What do people do with leftover pumpkin from Thanksgiving (yeah ok I’m lagging on some of my leftover ingredients)? I toyed with the ideas of pumpkin biscuits, pumpkin pajeon, and pumpkin dumplings of sorts, but settled on gooey baked penne pasta.
5-6 ounces whole wheat penne
2 teaspoons olive oil
1 teaspoon butter
1 small onion, chopped
1 garlic clove, minced
1/2 jalapeno pepper, minced
1/2 cup pumpkin puree
salt and black pepper
1/2 teaspoon paprika
a few sprigs of fresh thyme (or a pinch of dried thyme)
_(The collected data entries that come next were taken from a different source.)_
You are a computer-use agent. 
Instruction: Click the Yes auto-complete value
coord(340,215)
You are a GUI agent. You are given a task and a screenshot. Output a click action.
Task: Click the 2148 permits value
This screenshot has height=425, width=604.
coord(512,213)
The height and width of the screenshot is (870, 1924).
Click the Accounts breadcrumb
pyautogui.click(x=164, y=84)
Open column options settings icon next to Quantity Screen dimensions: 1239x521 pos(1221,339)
a few sprigs of fresh oregano (or a pinch of the dried stuff)
2/3 cup chicken broth
1/4 cup milk
1 1/2 cups shredded cooked chicken (or turkey, if that’s still an issue)
3-4 ounces fontina cheese (or more if you really wanna go nuts), sliced or shredded
toasted pumpkin seeds, chopped scallions, chopped parsley, and grated Parmesan cheese to garnish
Preheat oven to 425 degrees F.
Cook pasta in boiling salted water for 2/3 of the cooking time listed on the package.
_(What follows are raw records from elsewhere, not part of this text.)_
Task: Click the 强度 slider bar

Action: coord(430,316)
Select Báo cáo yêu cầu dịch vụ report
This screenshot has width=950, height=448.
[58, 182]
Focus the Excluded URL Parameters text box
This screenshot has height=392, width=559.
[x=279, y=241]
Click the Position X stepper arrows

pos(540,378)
While pasta is cooking, heat olive oil and butter in a pan over medium heat. Add onion, garlic, and jalapeno. Season with salt and pepper. Cook until the onions are translucent, about 7 or 8 minutes. Add pumpkin, paprika, and herbs. Heat through for a few minutes, then add broth and milk, stirring to mix evenly.
Mix pumpkin sauce with drained pasta and shredded chicken. Pour in a baking dish and top with fontina cheese. Bake for 20-30 minutes, until cheese is lightly browned. Garnish with all the other stuff.

This is something I’ve found myself making a few times over the past week in some form or another. A few nights ago I found myself bumbling around the kitchen at 9:30 pm, wondering what to eat. I tossed some pasta with leftover cooked vegetables, chickpeas, garlic, sundried tomatoes, and cream. On a more recent weekday afternoon, I found myself wearing my “house clothes” (you know, old t-shirts and sweatpants), bumbling around the kitchen yet again thanks to a canceled meeting. So I made the same pasta again, this time with some prosciutto that I was going to save for pizza later in the week. Minimal cooking, chopping, and vegetable-washing are involved, thanks to the convenience of cured meat and pre-washed baby greens.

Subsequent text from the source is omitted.